### [GIVEN PROBLEM]
Switch "How do I perform" to "How can I do" everywhere it appears in the lines below, and give all the lines back with nothing else changed.

### [ITEMS]
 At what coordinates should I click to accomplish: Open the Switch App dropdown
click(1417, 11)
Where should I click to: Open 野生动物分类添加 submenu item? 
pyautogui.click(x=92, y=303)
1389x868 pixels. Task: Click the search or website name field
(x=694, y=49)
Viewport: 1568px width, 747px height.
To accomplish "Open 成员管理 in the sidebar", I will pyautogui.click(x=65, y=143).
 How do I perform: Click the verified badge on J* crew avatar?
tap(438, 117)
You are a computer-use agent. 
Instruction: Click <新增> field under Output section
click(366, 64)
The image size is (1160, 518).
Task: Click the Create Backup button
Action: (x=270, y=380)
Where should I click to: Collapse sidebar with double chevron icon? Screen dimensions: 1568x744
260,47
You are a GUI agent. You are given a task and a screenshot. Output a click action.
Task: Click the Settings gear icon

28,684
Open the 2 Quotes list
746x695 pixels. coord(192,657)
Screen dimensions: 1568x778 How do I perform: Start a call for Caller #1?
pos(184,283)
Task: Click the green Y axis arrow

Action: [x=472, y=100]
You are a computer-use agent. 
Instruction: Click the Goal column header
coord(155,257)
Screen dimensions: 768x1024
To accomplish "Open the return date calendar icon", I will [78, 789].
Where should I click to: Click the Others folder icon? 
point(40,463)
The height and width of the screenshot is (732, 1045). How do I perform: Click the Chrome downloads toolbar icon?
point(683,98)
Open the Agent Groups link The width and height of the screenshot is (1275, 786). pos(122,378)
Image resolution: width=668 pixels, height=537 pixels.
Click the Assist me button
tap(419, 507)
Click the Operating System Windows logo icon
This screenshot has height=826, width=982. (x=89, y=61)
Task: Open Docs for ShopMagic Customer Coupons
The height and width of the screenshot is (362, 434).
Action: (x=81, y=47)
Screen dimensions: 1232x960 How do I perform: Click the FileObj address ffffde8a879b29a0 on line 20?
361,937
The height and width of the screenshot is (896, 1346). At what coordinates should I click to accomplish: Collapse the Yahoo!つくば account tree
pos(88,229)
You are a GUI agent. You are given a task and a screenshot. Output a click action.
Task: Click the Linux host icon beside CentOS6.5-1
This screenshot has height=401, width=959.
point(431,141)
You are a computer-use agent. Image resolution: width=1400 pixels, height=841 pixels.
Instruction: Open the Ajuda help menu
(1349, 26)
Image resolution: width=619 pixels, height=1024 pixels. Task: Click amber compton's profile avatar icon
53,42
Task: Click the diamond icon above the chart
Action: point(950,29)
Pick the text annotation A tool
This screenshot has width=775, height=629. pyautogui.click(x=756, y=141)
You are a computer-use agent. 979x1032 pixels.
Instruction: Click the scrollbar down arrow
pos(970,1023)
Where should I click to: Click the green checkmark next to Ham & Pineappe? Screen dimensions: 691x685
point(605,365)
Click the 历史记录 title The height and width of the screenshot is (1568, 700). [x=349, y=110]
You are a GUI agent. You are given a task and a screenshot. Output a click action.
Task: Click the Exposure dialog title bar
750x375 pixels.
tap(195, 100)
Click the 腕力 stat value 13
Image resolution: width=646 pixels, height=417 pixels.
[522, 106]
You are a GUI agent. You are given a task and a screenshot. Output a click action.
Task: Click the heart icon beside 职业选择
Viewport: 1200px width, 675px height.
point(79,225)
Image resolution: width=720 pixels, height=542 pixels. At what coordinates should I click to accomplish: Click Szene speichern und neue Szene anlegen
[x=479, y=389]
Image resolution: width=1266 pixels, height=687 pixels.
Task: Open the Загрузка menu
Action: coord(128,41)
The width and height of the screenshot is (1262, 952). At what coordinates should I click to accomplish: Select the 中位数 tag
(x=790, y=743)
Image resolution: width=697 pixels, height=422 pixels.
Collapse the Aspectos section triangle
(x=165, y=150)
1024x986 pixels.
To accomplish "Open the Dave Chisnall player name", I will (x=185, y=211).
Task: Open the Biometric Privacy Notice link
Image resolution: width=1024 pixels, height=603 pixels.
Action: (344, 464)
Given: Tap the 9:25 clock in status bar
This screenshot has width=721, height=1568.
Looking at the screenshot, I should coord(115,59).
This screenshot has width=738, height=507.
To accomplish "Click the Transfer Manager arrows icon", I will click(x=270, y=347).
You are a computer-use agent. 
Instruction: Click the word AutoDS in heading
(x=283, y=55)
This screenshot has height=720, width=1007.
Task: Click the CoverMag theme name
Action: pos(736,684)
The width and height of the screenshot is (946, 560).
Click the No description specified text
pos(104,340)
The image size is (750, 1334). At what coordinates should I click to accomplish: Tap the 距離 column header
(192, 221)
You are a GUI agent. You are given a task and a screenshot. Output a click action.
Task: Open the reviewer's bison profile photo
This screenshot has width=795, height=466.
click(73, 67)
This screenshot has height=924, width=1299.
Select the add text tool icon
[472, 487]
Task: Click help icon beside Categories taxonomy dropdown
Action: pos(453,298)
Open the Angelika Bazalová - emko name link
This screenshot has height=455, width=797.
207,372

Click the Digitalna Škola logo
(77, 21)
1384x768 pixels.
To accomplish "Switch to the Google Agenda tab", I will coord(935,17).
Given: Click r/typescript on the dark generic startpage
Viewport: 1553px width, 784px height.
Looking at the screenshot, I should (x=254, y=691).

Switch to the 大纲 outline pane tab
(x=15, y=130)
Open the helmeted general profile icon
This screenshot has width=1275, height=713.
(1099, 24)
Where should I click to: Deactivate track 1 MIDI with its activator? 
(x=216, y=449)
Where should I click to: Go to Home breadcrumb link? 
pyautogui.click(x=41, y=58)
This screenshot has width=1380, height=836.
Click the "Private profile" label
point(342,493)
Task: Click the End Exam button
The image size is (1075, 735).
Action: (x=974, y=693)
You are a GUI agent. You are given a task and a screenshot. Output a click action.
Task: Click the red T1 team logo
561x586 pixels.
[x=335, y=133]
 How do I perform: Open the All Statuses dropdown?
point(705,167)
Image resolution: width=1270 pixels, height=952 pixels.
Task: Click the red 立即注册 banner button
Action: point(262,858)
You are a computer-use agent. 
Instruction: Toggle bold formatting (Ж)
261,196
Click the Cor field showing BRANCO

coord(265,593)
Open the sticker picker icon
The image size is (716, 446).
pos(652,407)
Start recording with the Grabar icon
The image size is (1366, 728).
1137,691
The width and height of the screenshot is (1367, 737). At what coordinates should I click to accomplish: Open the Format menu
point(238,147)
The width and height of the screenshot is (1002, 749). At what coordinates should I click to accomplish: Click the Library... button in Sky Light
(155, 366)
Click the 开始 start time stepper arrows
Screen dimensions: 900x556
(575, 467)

### [EXPECTED OUTPUT]
 At what coordinates should I click to accomplish: Open the Switch App dropdown
click(1417, 11)
Where should I click to: Open 野生动物分类添加 submenu item? 
pyautogui.click(x=92, y=303)
1389x868 pixels. Task: Click the search or website name field
(x=694, y=49)
Viewport: 1568px width, 747px height.
To accomplish "Open 成员管理 in the sidebar", I will pyautogui.click(x=65, y=143).
 How can I do: Click the verified badge on J* crew avatar?
tap(438, 117)
You are a computer-use agent. 
Instruction: Click <新增> field under Output section
click(366, 64)
The image size is (1160, 518).
Task: Click the Create Backup button
Action: (x=270, y=380)
Where should I click to: Collapse sidebar with double chevron icon? Screen dimensions: 1568x744
260,47
You are a GUI agent. You are given a task and a screenshot. Output a click action.
Task: Click the Settings gear icon

28,684
Open the 2 Quotes list
746x695 pixels. coord(192,657)
Screen dimensions: 1568x778 How can I do: Start a call for Caller #1?
pos(184,283)
Task: Click the green Y axis arrow

Action: [x=472, y=100]
You are a computer-use agent. 
Instruction: Click the Goal column header
coord(155,257)
Screen dimensions: 768x1024
To accomplish "Open the return date calendar icon", I will [78, 789].
Where should I click to: Click the Others folder icon? 
point(40,463)
The height and width of the screenshot is (732, 1045). How can I do: Click the Chrome downloads toolbar icon?
point(683,98)
Open the Agent Groups link The width and height of the screenshot is (1275, 786). pos(122,378)
Image resolution: width=668 pixels, height=537 pixels.
Click the Assist me button
tap(419, 507)
Click the Operating System Windows logo icon
This screenshot has height=826, width=982. (x=89, y=61)
Task: Open Docs for ShopMagic Customer Coupons
The height and width of the screenshot is (362, 434).
Action: (x=81, y=47)
Screen dimensions: 1232x960 How can I do: Click the FileObj address ffffde8a879b29a0 on line 20?
361,937
The height and width of the screenshot is (896, 1346). At what coordinates should I click to accomplish: Collapse the Yahoo!つくば account tree
pos(88,229)
You are a GUI agent. You are given a task and a screenshot. Output a click action.
Task: Click the Linux host icon beside CentOS6.5-1
This screenshot has height=401, width=959.
point(431,141)
You are a computer-use agent. Image resolution: width=1400 pixels, height=841 pixels.
Instruction: Open the Ajuda help menu
(1349, 26)
Image resolution: width=619 pixels, height=1024 pixels. Task: Click amber compton's profile avatar icon
53,42
Task: Click the diamond icon above the chart
Action: point(950,29)
Pick the text annotation A tool
This screenshot has width=775, height=629. pyautogui.click(x=756, y=141)
You are a computer-use agent. 979x1032 pixels.
Instruction: Click the scrollbar down arrow
pos(970,1023)
Where should I click to: Click the green checkmark next to Ham & Pineappe? Screen dimensions: 691x685
point(605,365)
Click the 历史记录 title The height and width of the screenshot is (1568, 700). [x=349, y=110]
You are a GUI agent. You are given a task and a screenshot. Output a click action.
Task: Click the Exposure dialog title bar
750x375 pixels.
tap(195, 100)
Click the 腕力 stat value 13
Image resolution: width=646 pixels, height=417 pixels.
[522, 106]
You are a GUI agent. You are given a task and a screenshot. Output a click action.
Task: Click the heart icon beside 职业选择
Viewport: 1200px width, 675px height.
point(79,225)
Image resolution: width=720 pixels, height=542 pixels. At what coordinates should I click to accomplish: Click Szene speichern und neue Szene anlegen
[x=479, y=389]
Image resolution: width=1266 pixels, height=687 pixels.
Task: Open the Загрузка menu
Action: coord(128,41)
The width and height of the screenshot is (1262, 952). At what coordinates should I click to accomplish: Select the 中位数 tag
(x=790, y=743)
Image resolution: width=697 pixels, height=422 pixels.
Collapse the Aspectos section triangle
(x=165, y=150)
1024x986 pixels.
To accomplish "Open the Dave Chisnall player name", I will (x=185, y=211).
Task: Open the Biometric Privacy Notice link
Image resolution: width=1024 pixels, height=603 pixels.
Action: (344, 464)
Given: Tap the 9:25 clock in status bar
This screenshot has width=721, height=1568.
Looking at the screenshot, I should coord(115,59).
This screenshot has width=738, height=507.
To accomplish "Click the Transfer Manager arrows icon", I will click(x=270, y=347).
You are a computer-use agent. 
Instruction: Click the word AutoDS in heading
(x=283, y=55)
This screenshot has height=720, width=1007.
Task: Click the CoverMag theme name
Action: pos(736,684)
The width and height of the screenshot is (946, 560).
Click the No description specified text
pos(104,340)
The image size is (750, 1334). At what coordinates should I click to accomplish: Tap the 距離 column header
(192, 221)
You are a GUI agent. You are given a task and a screenshot. Output a click action.
Task: Open the reviewer's bison profile photo
This screenshot has width=795, height=466.
click(73, 67)
This screenshot has height=924, width=1299.
Select the add text tool icon
[472, 487]
Task: Click help icon beside Categories taxonomy dropdown
Action: pos(453,298)
Open the Angelika Bazalová - emko name link
This screenshot has height=455, width=797.
207,372

Click the Digitalna Škola logo
(77, 21)
1384x768 pixels.
To accomplish "Switch to the Google Agenda tab", I will coord(935,17).
Given: Click r/typescript on the dark generic startpage
Viewport: 1553px width, 784px height.
Looking at the screenshot, I should (x=254, y=691).

Switch to the 大纲 outline pane tab
(x=15, y=130)
Open the helmeted general profile icon
This screenshot has width=1275, height=713.
(1099, 24)
Where should I click to: Deactivate track 1 MIDI with its activator? 
(x=216, y=449)
Where should I click to: Go to Home breadcrumb link? 
pyautogui.click(x=41, y=58)
This screenshot has width=1380, height=836.
Click the "Private profile" label
point(342,493)
Task: Click the End Exam button
The image size is (1075, 735).
Action: (x=974, y=693)
You are a GUI agent. You are given a task and a screenshot. Output a click action.
Task: Click the red T1 team logo
561x586 pixels.
[x=335, y=133]
 How can I do: Open the All Statuses dropdown?
point(705,167)
Image resolution: width=1270 pixels, height=952 pixels.
Task: Click the red 立即注册 banner button
Action: point(262,858)
You are a computer-use agent. 
Instruction: Toggle bold formatting (Ж)
261,196
Click the Cor field showing BRANCO

coord(265,593)
Open the sticker picker icon
The image size is (716, 446).
pos(652,407)
Start recording with the Grabar icon
The image size is (1366, 728).
1137,691
The width and height of the screenshot is (1367, 737). At what coordinates should I click to accomplish: Open the Format menu
point(238,147)
The width and height of the screenshot is (1002, 749). At what coordinates should I click to accomplish: Click the Library... button in Sky Light
(155, 366)
Click the 开始 start time stepper arrows
Screen dimensions: 900x556
(575, 467)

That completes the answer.